O melhor é melhor dentro do bem, enquanto o pior é pior dentro do mal. Assim, dizemos que algo é melhor porque tem mais bondade e pior porque tem mais maldade. O melhor e o pior supõem diferença no bem e no mal. Sem essa diferença não fazem sentido, porque do contrário haveria unicamente o totalmente bom e totalmente mau.
O que é totalmente bom não pode ser melhor, porque o melhor significa bem a mais, o que é impossível se algo é totalmente bom, se é bom com toda a bondade. No caso, o totalmente bom em sentido absoluto coincide com o totalmente perfeito, e esse é Deus, que, na plenitude imutável de seu Ser totalmente perfeito, não pode ser melhor, nem pior, pois exclui qualquer mal. Santo Tomás de Aquino diz: “Como o mais branco é o que tem menos mistura de preto, é também melhor o que está menos misturado de mal.
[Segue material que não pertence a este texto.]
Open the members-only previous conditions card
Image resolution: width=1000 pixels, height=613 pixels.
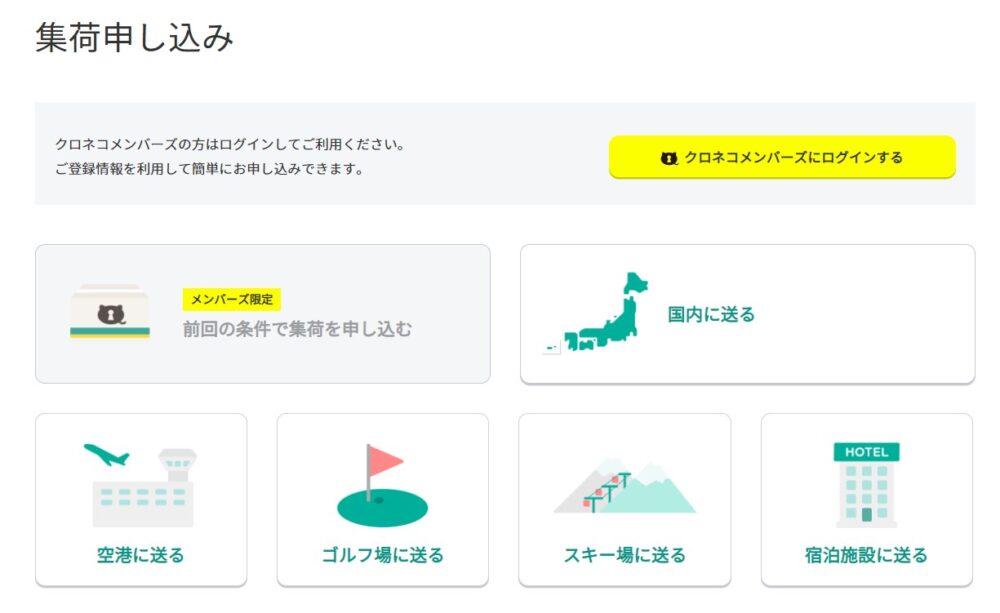click(x=263, y=314)
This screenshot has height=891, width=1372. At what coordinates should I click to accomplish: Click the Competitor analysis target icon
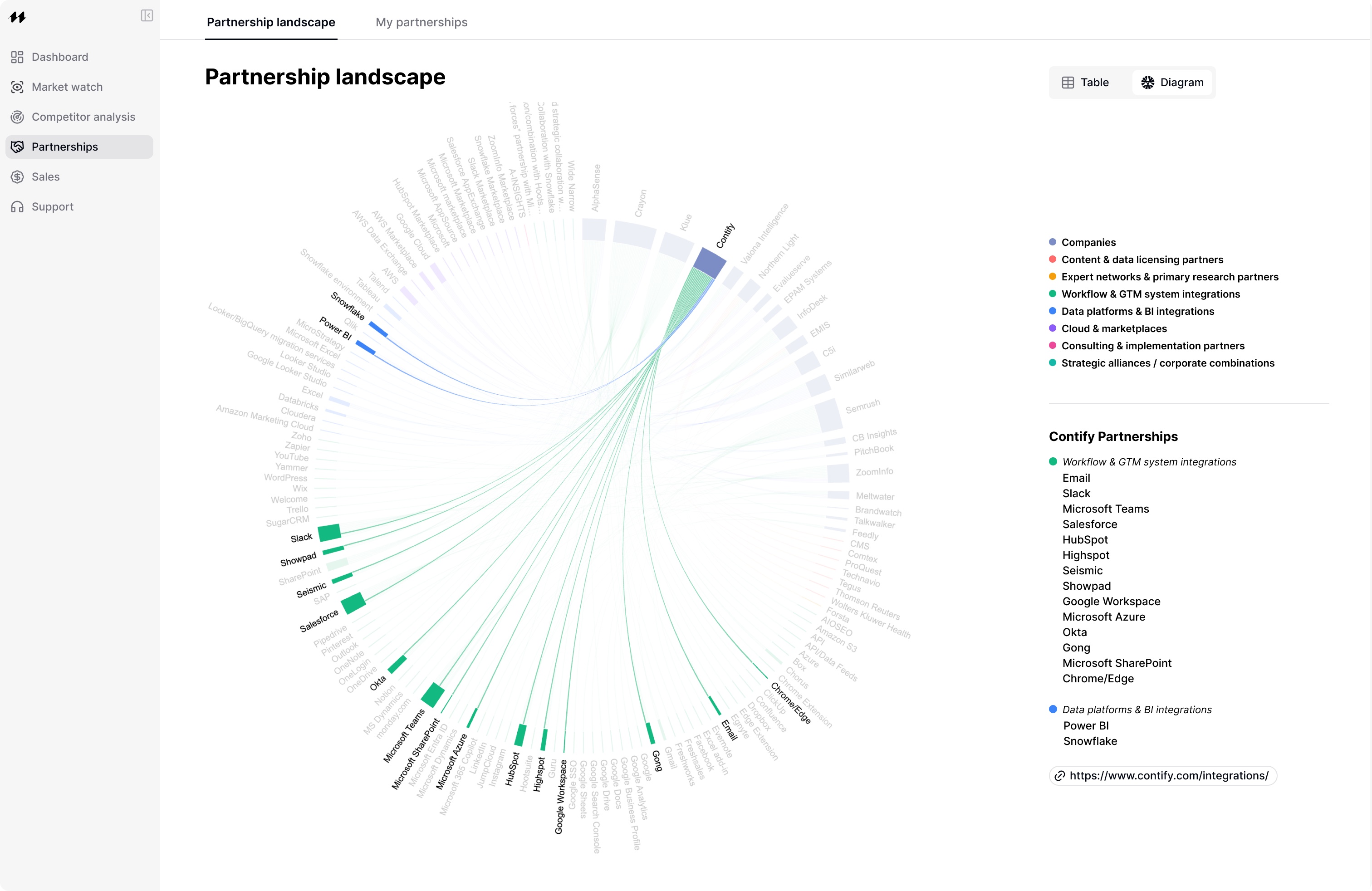[x=17, y=117]
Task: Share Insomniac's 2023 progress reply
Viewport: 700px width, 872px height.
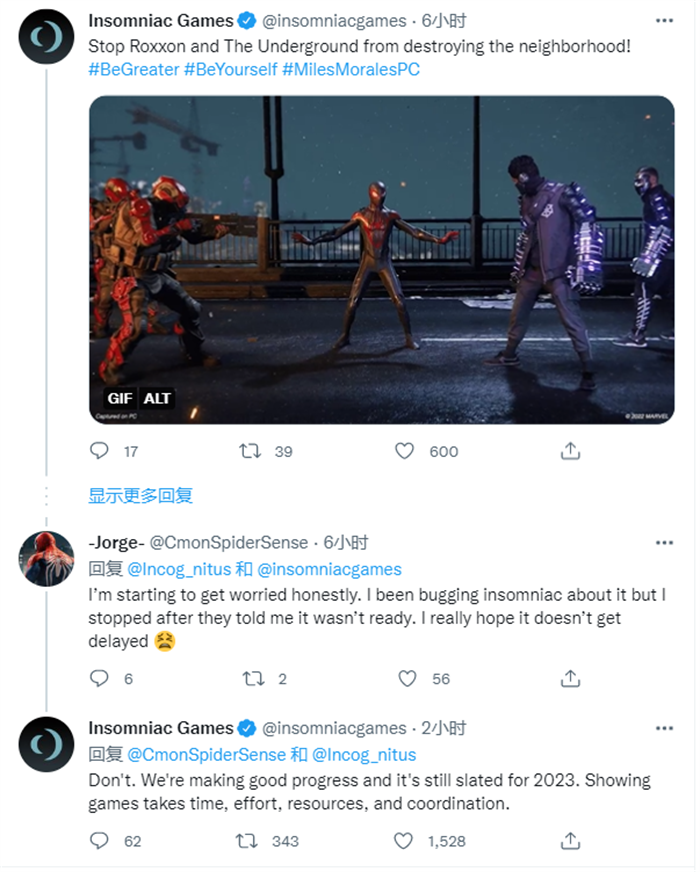Action: point(570,841)
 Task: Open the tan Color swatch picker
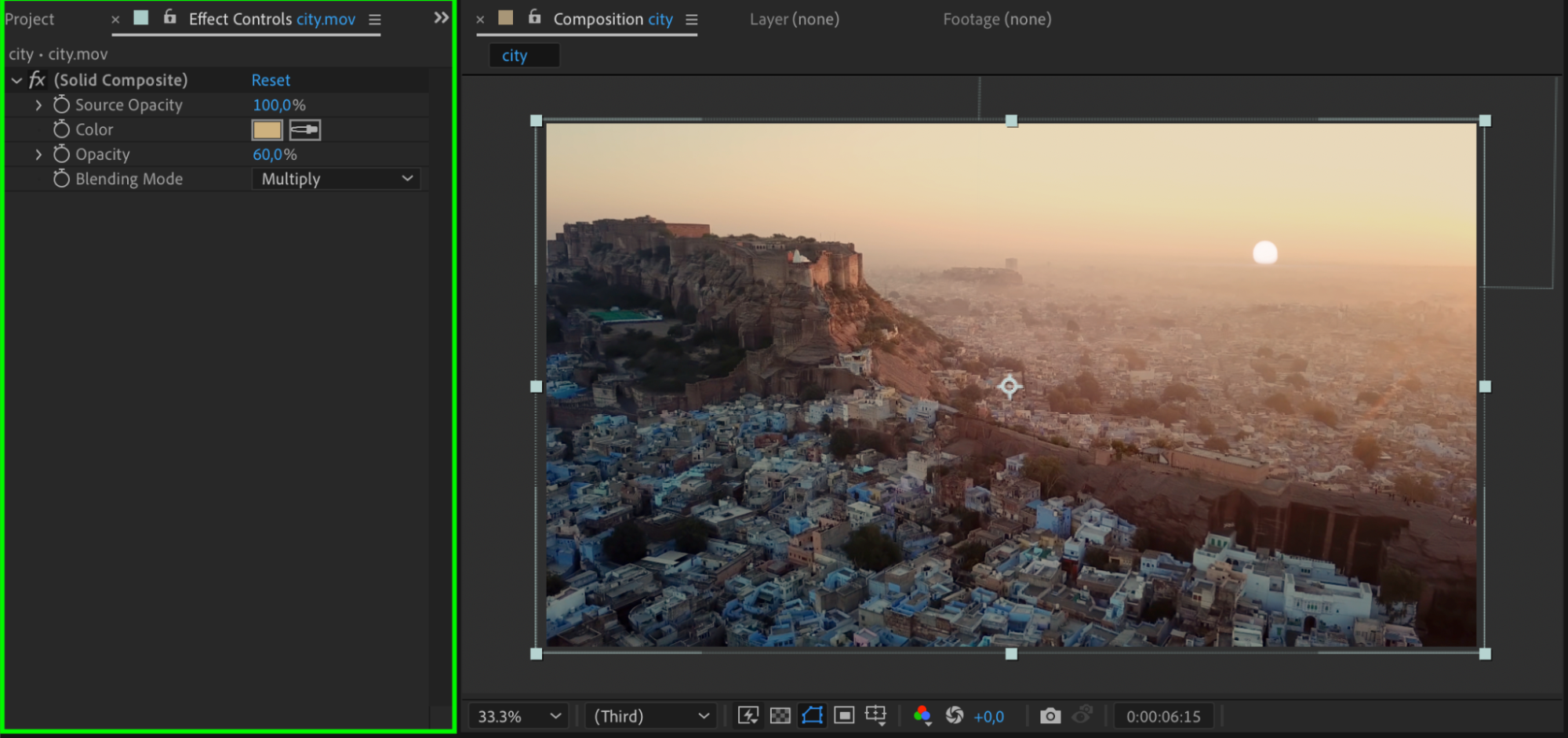pyautogui.click(x=267, y=129)
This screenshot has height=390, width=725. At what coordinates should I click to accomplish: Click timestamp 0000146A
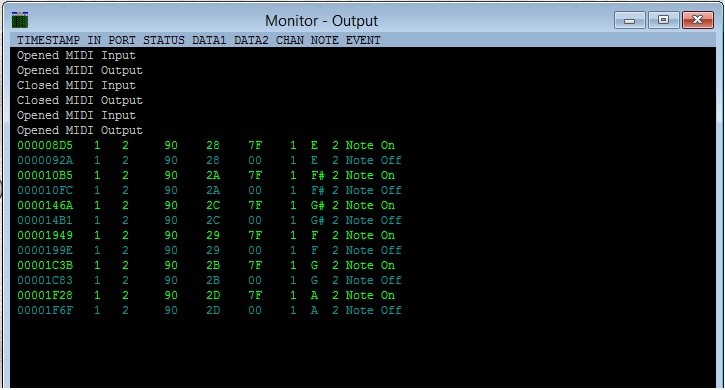45,205
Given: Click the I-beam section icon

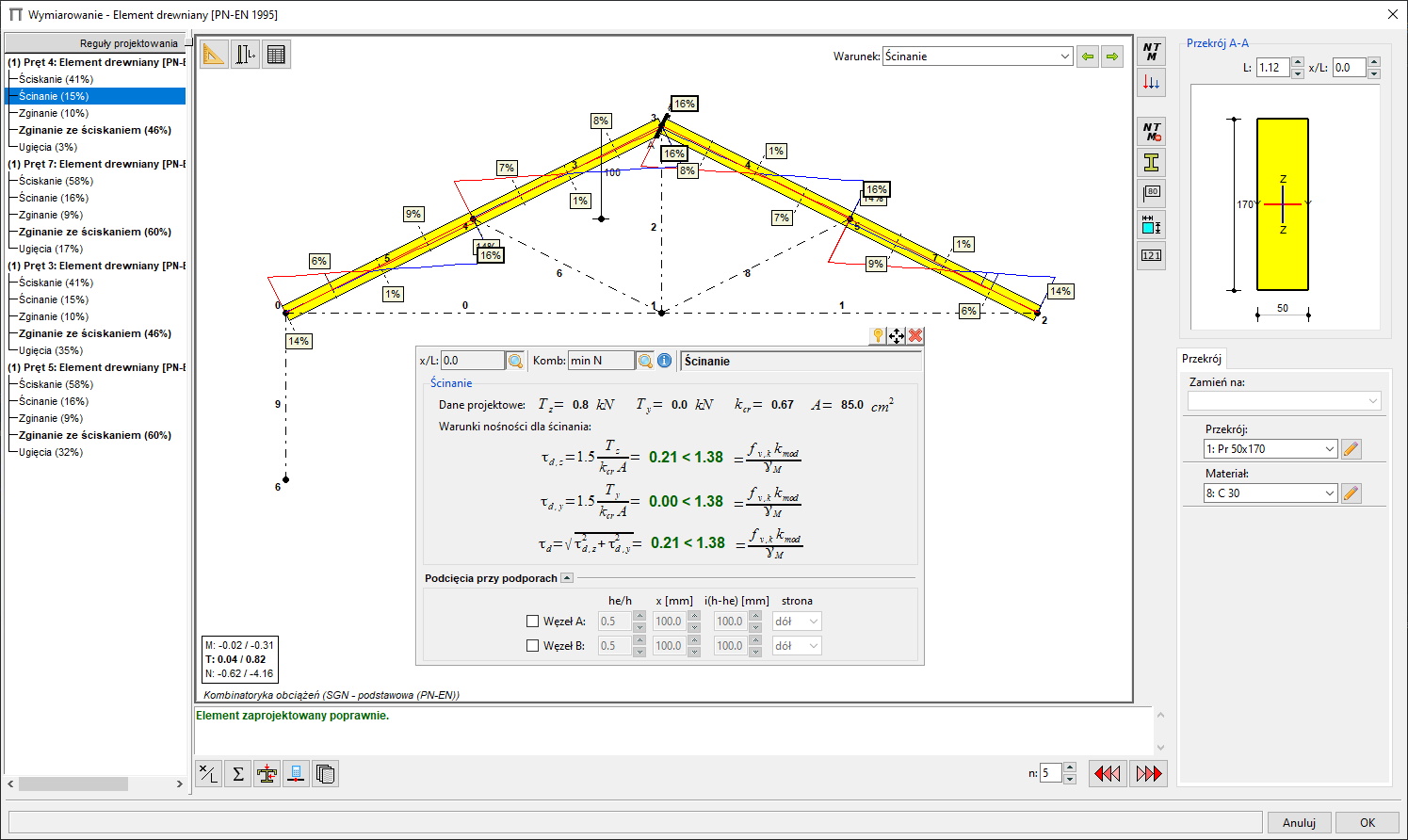Looking at the screenshot, I should (x=1151, y=163).
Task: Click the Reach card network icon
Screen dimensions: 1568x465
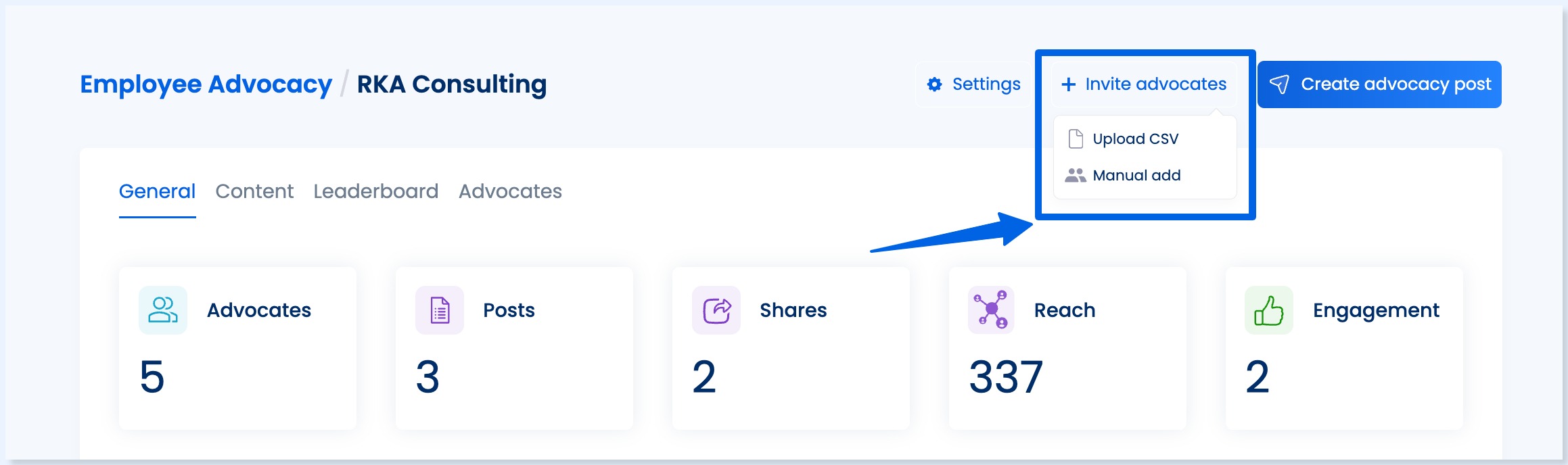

Ora, Deus é absolutamente isento de mistura de mal, pois em Deus não pode haver mal nem em ato nem em potência (…). Logo, Deus é o sumo bem”. Além disso, Deus é o Bem de todo bem: “Ora, Deus, sendo simplesmente perfeito, compreende na sua perfeição todas as perfeições das coisas (…). Donde, a sua bondade compreende todas as bondades” (Suma Contra os Gentios).
Na Sagrada Escritura, Deus prometeu a Moisés: “Mostrar-te-ei todo o bem” (Ex 33,19); e no livro da Sabedoria é dito sobre a Sabedoria: “Todos os bens vieram-me juntamente com ela” (Sb 7,11).